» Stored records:
┌────────

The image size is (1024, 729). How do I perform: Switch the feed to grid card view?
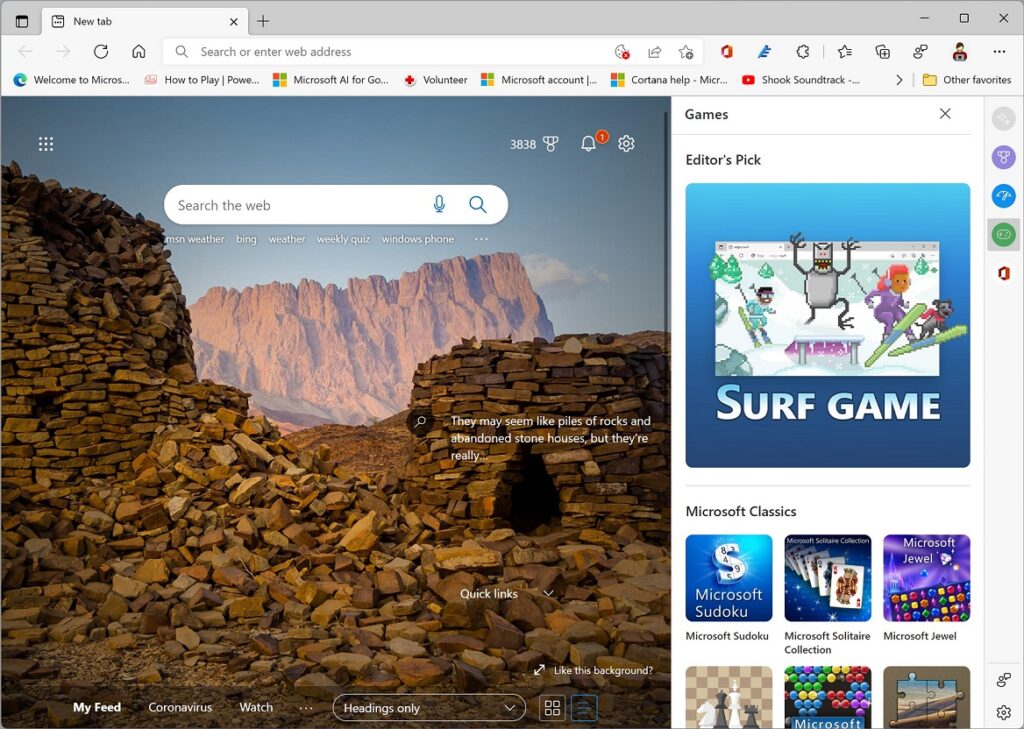click(x=552, y=707)
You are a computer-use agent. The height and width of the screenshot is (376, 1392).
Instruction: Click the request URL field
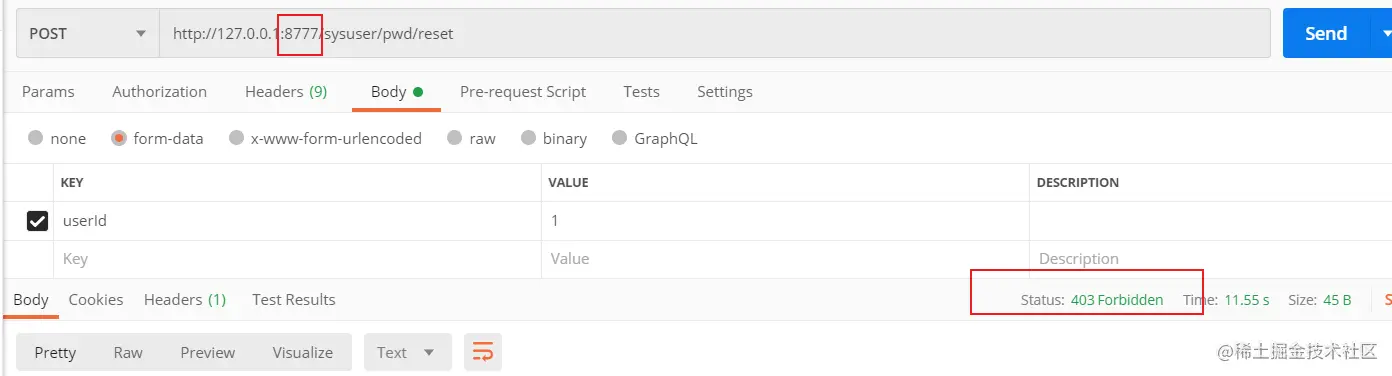pos(715,33)
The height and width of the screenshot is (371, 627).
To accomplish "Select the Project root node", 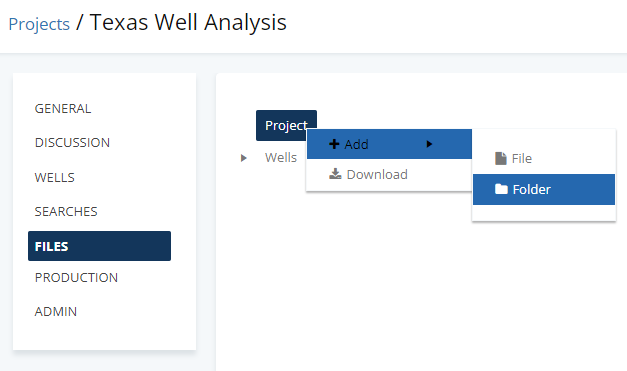I will point(286,125).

└────────

» WHAT YOU NEED TO DO: Skip every picture and return the lines above from the top through the one that contains "The height and width of the screenshot is (371, 627).".

» RESPONSE BELOW:
The image size is (1024, 729). How do I perform: Switch the feed to grid card view?
click(x=552, y=707)
You are a computer-use agent. The height and width of the screenshot is (376, 1392).
Instruction: Click the request URL field
pos(715,33)
The height and width of the screenshot is (371, 627).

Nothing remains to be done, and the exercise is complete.